I have decided that I must find a way to live like this – so that I can help another walk through their own deep darkness of facing this condition or similar debilitation.

It’s allowing the love, grace and compassion that is within me to break out to help someone else. It’s channelling my hurt into feeling another’s pain with them so that I can then say, “How can I help you today? What advice can I give you from the lessons I have – sometimes painfully – learnt over the years.” 

These are some of the simple things in life that I can still embrace and still do. And it’s when I am focused on things such as these that I am drawn less into only seeing the negatives of my current predicament. It is then that I often find the beauty that is found in simplicity. And it reminds me that even if my body remains debilitated, on the inside I can still feel fully alive.

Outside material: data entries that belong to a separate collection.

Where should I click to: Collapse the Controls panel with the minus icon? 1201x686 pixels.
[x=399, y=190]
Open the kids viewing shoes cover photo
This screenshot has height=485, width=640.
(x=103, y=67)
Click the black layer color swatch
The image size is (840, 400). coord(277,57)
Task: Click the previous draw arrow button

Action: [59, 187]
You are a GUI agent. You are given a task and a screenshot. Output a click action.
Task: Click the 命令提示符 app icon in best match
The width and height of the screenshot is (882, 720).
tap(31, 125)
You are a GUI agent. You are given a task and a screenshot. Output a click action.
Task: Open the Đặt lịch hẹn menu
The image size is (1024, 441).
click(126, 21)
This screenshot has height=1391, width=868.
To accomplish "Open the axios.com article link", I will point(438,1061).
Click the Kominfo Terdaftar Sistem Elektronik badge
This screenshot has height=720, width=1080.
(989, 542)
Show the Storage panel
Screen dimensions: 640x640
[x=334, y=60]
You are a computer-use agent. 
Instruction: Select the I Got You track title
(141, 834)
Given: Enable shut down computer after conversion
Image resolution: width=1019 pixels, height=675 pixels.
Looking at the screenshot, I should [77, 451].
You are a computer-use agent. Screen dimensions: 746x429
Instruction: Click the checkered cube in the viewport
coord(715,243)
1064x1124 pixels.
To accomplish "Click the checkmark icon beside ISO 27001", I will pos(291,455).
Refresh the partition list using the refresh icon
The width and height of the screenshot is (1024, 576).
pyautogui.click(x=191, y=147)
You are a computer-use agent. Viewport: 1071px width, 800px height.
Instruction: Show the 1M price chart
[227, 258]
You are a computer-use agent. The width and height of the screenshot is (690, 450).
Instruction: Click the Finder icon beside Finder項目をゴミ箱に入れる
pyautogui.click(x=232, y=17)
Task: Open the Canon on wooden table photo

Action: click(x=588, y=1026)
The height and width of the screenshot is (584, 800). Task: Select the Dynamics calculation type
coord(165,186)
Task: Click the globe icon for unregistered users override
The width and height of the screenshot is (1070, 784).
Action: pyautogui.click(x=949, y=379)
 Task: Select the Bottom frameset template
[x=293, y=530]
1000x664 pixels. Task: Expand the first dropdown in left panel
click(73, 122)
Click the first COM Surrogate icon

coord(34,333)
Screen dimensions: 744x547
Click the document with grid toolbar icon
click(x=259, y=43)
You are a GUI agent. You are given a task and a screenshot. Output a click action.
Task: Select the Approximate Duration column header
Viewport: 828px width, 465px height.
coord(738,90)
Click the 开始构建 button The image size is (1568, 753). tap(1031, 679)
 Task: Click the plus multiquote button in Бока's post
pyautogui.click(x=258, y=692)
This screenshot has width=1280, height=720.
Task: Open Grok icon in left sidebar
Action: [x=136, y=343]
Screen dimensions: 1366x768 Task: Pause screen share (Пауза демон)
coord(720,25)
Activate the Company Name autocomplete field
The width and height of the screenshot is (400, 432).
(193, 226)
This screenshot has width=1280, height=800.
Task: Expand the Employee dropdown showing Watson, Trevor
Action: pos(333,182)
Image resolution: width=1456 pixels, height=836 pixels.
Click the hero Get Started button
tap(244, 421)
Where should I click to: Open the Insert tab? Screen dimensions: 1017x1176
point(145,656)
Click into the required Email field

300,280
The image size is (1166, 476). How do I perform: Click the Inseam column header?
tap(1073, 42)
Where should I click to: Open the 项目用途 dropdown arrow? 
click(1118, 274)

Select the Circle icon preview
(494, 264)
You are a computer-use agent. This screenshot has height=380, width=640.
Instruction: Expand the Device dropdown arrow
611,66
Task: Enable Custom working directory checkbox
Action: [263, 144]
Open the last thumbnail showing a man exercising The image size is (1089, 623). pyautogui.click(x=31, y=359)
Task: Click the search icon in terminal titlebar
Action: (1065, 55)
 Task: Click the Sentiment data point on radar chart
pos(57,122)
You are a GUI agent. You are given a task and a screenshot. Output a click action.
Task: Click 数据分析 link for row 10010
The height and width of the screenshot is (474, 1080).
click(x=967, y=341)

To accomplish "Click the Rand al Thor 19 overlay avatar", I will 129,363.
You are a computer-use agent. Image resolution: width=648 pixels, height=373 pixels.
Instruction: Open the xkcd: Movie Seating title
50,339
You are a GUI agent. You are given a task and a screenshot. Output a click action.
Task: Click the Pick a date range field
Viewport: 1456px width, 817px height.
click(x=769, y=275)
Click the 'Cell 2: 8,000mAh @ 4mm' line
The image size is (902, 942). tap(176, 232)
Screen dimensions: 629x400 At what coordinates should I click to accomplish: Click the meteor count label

So let me embrace the wonders hidden in the simplicity of my current circumstances. Because if I can do that – in this place – I will hopefully discover a deeper contentment and satisfaction that may well last a lifetime as well. So that IF one day I can leave this whole immensely difficult season behind for good, I will at least have learnt more lessons and disciplines through it that will become the firm foundations of my life tomorrow.

So that although I have had to experience a major pruning and cutting back that has left me looking exposed and bare today, perhaps in the end it will simply leave room for growth that will allow new shoots to form tomorrow. Producing a stronger tree in the future that is happier, healthier and bears good fruit in the right season.

None of us know what tomorrow will bring. 

But if we can all learn and grow enough today, so that we can somehow find the inner strength to face whatever might be thrown at us tomorrow, we will be able to take our stand in the crisis and allow this cry to rise up from within us to say:

 “However bad this gets and however long it goes on for… I am determined to find the best life that can be lived here – in all its gloriously redefined simplicity.”